Official Website: Official site

Country: ,

Release Date:

Filming Locations: Shreveport, Louisiana, USA

Box Office Details

Budget: $6,500,000 (estimated)

Technical Specs


User Review

Didn't hit the mark for me, but solid film.

Rating: 6/10

First and foremost, this is a nice movie overall. Shot well, acted well, generally pleasing as a story but I really felt the heavy hand of ideology above all else. This was easily the biggest turn off of the film. It's an attack on class, on corporate America, on wealth all kind of rolled into one and while I actually agreed with much of the general idea, being told repeatedly how bad "they" just wore me out. Now, that's not to say the film takes this as it's message. The anarchist collective (The East) carries out it's terror pranks as a way to show those who they feel have done wrong a taste of their own medicine in an eye for an eye style vengeance. Where the message really rests is the contrast between their heavy handed and petty methods of dealing justice which yields almost zero result and only goes to further a growing divide (call it wealth, power, whatever the case) and the protagonists view of showing the world and exposing the injustices, allowing people to make their own decisions, take their own action, and generally play within the system how the system was meant to be. In a sense, allowing society's laws and such to be acted upon instead of vigilante justice. It's the old feeling that the system doesn't work so abandon it vs. the system doesn't work, so fix it. Each has it's merits and will play to a certain person but neither is entirely in the right either.
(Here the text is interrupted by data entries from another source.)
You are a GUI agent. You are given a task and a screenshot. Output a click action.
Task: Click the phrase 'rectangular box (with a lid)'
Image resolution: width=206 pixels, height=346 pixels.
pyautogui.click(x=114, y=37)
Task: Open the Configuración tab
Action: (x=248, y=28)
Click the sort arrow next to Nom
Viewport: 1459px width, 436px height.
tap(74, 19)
All this is nice and interesting, however, over the course of the film, it's made abundantly clear that the collective, while well intentioned, is completely hypocritical. We want you to stop hurting people so we're going to hurt you... whoever we deem "you" to be, even if you have nothing to do with the actual act. One could say the pharmaceutical company who hurts hundreds but saves hundreds of thousands is "well intentioned", right? Much like a collective who hurts dozens to help hundreds? Well, as collectives tend to be... self righteousness comes in buckets. Simply put, I was keenly aware of this hypocrisy very quickly and thus, couldn't quite wrap my head around the protagonists shift from undercover agent to sympathetic co conspirator. That single dynamic really caused the film to be a bumpy ride for me. In a sense, why would I ever root or sympathize with the people who are simply looking for petty and empty vengeance to send a message? So, the alternative ends up being a path that nearly everyone takes when faced with an injustice. They show it to the world and the world reacts. For that being the final sentiment, I was left feeling a bit let down.

Another point to make about The East is that the protagonist is generally passive. Things happen surprisingly easily for her. She is almost immediately accepted into this secretive anarchist collective, she is then trusted by those who were only moments before highly suspicious of her to carry out a fairly intricate plot, she (without much effort) is able to fall in love with the leader of the collective. This isn't to say she doesn't progress as a character, she does, but it's at a snails pace for much of the film.

Some other minor things that just bugged me is that supporting characters made very abrupt exits never to be seen or heard from again. I wasn't overly happy with Page's character, Izzy. Not that her performance wasn't very good, it was, simply that her moment in the sun is so unsatisfying. It could have been done purposely but I don't know.

All this negative aside, The East is a decent film and certainly provokes some interesting questions. As I said, the acting is very good in the film and quite enjoyable. The visuals are mostly simplistic but again, tastefully done. In general, the film is pretty solid. Unfortunately, for me, the philosophical and societal questions the film raises were just a bit too easily answered. Yes, big business who manipulates and poisons while operating above the law is wrong. Yes, going after them and trying to give them cancer as retribution is wrong. Yes, instead of essentially becoming the devil you despise, tell the world, expose truth and let society's laws which are there for a reason be the rule.